Mrs. Iliff, Poems, 2nd ed., Malta, 1818

According to our publication place data, Mrs. Iliff published Poems, Upon Several Subjects, 2nd ed., in Malta in 1818. We were very intrigued and wanted to learn more about this title and author since it’s the only one in the catalog (we know of at this time) published in Malta. http://stainforth.colorado.edu/catalog/page?page=225

We had no trouble finding this title in Google Books or Worldcat. There is even an encoded digital edition of this book in UC Davis’s British Women Romantic Poets Project http://digital.lib.ucdavis.edu/projects/bwrp/Works/ilifmpoems.htm

The title page specifies that the work was “Printed for the Author, at the Government Printing Office, 1818”. 

The first thing I noticed about the volume, using the Google Book edition, is that it has an extensive subscribers list divided by those who received the book in Malta and those who received the book in Corfu. At the very top it lists Sir Thomas Maitland, Commander in Chief of His majesty’s Forces in the Mediterranean, Governor of the Island of Malta and its Dependencies, and His Majesty’s Lord High commissioner in the United States of the Ionian islands” ordered 50 copies. Whoever Mrs. Iliff was, she was well-connected in politics and the militia.

The author uses her preface to recount the publication history of the volume, which I found useful. The first edition was published in London with the support of many “friends.” (again: read, well-connected)

I read this entire volume of poetry save one or two poems. It contains a wide variety of topics and themes, from politics to nature to the domestic and the spiritual. The second edition contains a section of poems added to the first edition, and these include translations of Maltese songs, which I found interesting, so the author should also be considered a translator. While none of these poems struck me as brilliant, I found “The Crazy Maid” to be an entertaining light Gothic tale, and I found “On Revisiting a Former Habitation” thoughtful. “To Walter Scott, on reading ‘Lord of the Isles’” has a very punchy ending in which we get a dose of the author’s sass:  

I think I hear thy sex exclaim / When one such wonder shall expire / There’ll spring to keep the race alive / A Phoenix from her funeral pyre / No rather from her ashes rise /  A creature still more strange and new / A silent Woman may be rare / But rarer still a Man who’s true

The author was far more difficult to find information about, and it appears that perhaps we can learn the most about her from her texts. She has no record in VIAF, Orlando, or the ODNB. I did find a Jane West in Orlando whose maiden name is Iliffe, but she is not our Mrs. Iliff as the spelling difference indicates. I’m glad I caught the spelling difference so that we don’t lose knowledge of an author that needs to be recovered simply because she shares a name, or almost shares a name, with one that is far more documented.
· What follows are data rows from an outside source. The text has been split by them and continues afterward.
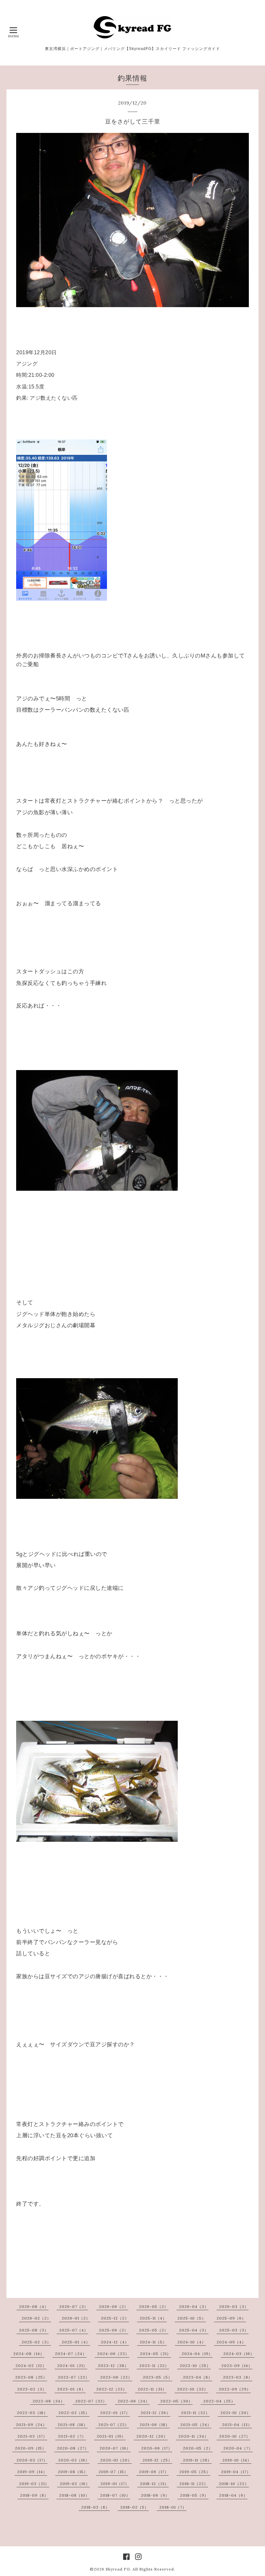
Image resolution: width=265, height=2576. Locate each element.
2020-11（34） (193, 2436)
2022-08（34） (49, 2401)
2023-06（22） (116, 2377)
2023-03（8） (237, 2377)
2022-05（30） (176, 2401)
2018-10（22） (234, 2483)
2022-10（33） (192, 2389)
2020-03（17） (32, 2460)
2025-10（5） (191, 2318)
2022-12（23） (111, 2389)
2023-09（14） (236, 2365)
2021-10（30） (235, 2412)
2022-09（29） (235, 2389)
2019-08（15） (73, 2471)
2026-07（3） (73, 2306)
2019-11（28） (197, 2460)
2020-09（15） (30, 2448)
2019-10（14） (236, 2460)
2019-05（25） (194, 2471)
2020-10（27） (234, 2436)
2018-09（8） (34, 2495)
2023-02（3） (32, 2389)
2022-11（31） (152, 2389)
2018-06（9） (155, 2495)
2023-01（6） (71, 2389)
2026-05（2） (153, 2306)
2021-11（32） (195, 2412)
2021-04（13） (237, 2424)
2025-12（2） (115, 2318)
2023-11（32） (154, 2365)
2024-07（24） (71, 2353)
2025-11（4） (153, 2318)
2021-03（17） (32, 2436)
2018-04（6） (233, 2495)
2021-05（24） (195, 2424)
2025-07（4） (73, 2330)
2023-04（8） (197, 2377)
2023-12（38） (113, 2365)
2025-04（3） (193, 2330)
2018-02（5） (134, 2507)
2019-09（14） (32, 2471)
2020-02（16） (74, 2460)
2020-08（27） (73, 2448)
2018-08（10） (74, 2495)
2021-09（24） (31, 2424)
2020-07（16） (115, 2448)
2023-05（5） (157, 2377)
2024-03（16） (238, 2353)
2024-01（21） (72, 2365)
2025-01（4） (76, 2342)
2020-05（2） (198, 2448)
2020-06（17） (156, 2448)
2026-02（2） (36, 2318)
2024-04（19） (197, 2353)
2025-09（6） (231, 2318)
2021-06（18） (155, 2424)
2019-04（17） (236, 2471)
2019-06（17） (154, 2471)
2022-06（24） (134, 2401)
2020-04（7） (238, 2448)
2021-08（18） (73, 2424)
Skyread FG (118, 2569)
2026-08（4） (33, 2306)
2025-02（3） (36, 2342)
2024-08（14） (28, 2353)
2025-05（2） (153, 2330)
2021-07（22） (113, 2424)
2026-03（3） (234, 2306)
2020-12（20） (152, 2436)
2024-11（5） (153, 2342)
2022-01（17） (115, 2412)
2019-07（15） (113, 2471)
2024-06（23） (113, 2353)
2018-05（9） (194, 2495)
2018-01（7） (172, 2507)
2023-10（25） (195, 2365)
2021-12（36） (155, 2412)
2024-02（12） (31, 2365)
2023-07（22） (74, 2377)
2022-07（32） (91, 2401)
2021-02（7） (72, 2436)
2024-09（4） (231, 2342)
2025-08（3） (33, 2330)
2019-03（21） (34, 2483)
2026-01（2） (76, 2318)
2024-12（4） (115, 2342)
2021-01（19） (111, 2436)
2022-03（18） (32, 2412)
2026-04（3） (193, 2306)
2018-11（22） (193, 2483)
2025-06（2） (113, 2330)
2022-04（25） (219, 2401)
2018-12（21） (154, 2483)
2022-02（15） (74, 2412)
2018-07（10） (115, 2495)
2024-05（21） (155, 2353)
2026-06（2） (113, 2306)
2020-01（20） (116, 2460)
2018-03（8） (95, 2507)
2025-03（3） (234, 2330)
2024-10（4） (191, 2342)
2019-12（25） (157, 2460)
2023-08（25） (31, 2377)
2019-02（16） (75, 2483)
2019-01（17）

What was most puzzling was the fact that two authors of books on politics and history, one recent and one from the early 20th century, having very little or nothing to do with literature, decided to excerpt the same stanza from Mrs. Iliff’s poem “England’s Defenders.” Why did they wind up using this excerpt by this author, of all the well-known nationalist stanzas?
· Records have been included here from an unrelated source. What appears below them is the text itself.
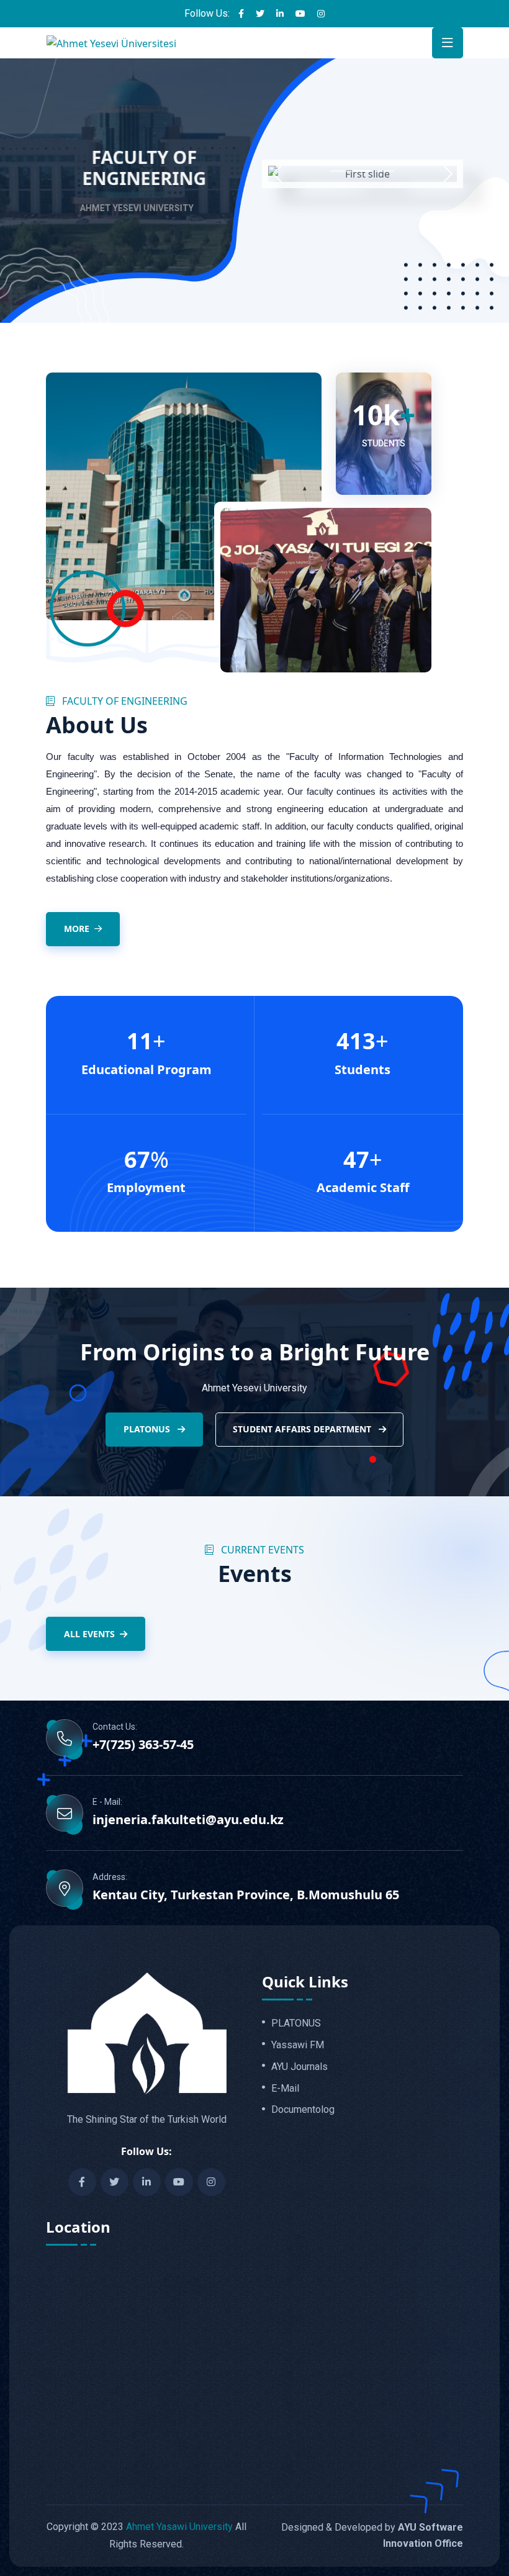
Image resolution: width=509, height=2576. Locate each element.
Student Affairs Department (303, 1429)
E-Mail (285, 2088)
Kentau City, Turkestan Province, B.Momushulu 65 (245, 1895)
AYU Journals (299, 2066)
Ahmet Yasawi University (179, 2527)
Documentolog (303, 2109)
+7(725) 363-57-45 (143, 1745)
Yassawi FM (297, 2045)
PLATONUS (148, 1429)
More (76, 928)
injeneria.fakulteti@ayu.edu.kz (188, 1820)
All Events (89, 1634)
In The History of English Patriotism, published in 1913, Esmé Cecil Wingfield-Stratford quotes her in a discussion of anti-Napoleon British satire. He is not very generous. First, he quotes four of John Ashton’s English character satires of Napoleon in verse. After them, he writes:

“Or to quote the lines of that very inferior poetess Mrs. Iliff:

Let Buonaparte his legions boast,

We tremble not with coward fears,

Our tars shall keep the sea, our coast

Be guarded by our volunteers”

(Wingfield-Stratford 121)

Then, in 1962 in a multivolume study of the history of party politics, Ivor Jennings uses the same stanza to discuss patriotic English poets. He mentions Wordsworth first and then suggests that both Coleridge and Illif were “inspired by danger” before including the above-quoted stanza by Iliff. Jennings doesn’t cite Iliff directly but instead cites Wingfield-Stratford as his source, which is a shame. It’s ironic that such an ungenerous reference to Iliff as a “very inferior poetess” could help transmit knowledge of her from the early 1900s to the later half of the century.
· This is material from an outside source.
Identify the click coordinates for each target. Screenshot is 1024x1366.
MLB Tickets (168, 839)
Last, I found a mention of Iliff in Charlotte Smith and British Romanticism (2015) by Jacqueline Labbe, where she is addressed as an influence on the sonnet writing culture. However, Labbe does not analyze any of Iliff’s poems in her book.

(Note: both of the authors who quote Iliff get her punctuation wrong. In the 1818 edition, the comma after sea is actually an em-dash, and the comma after “fears” is actually a semi-colon.)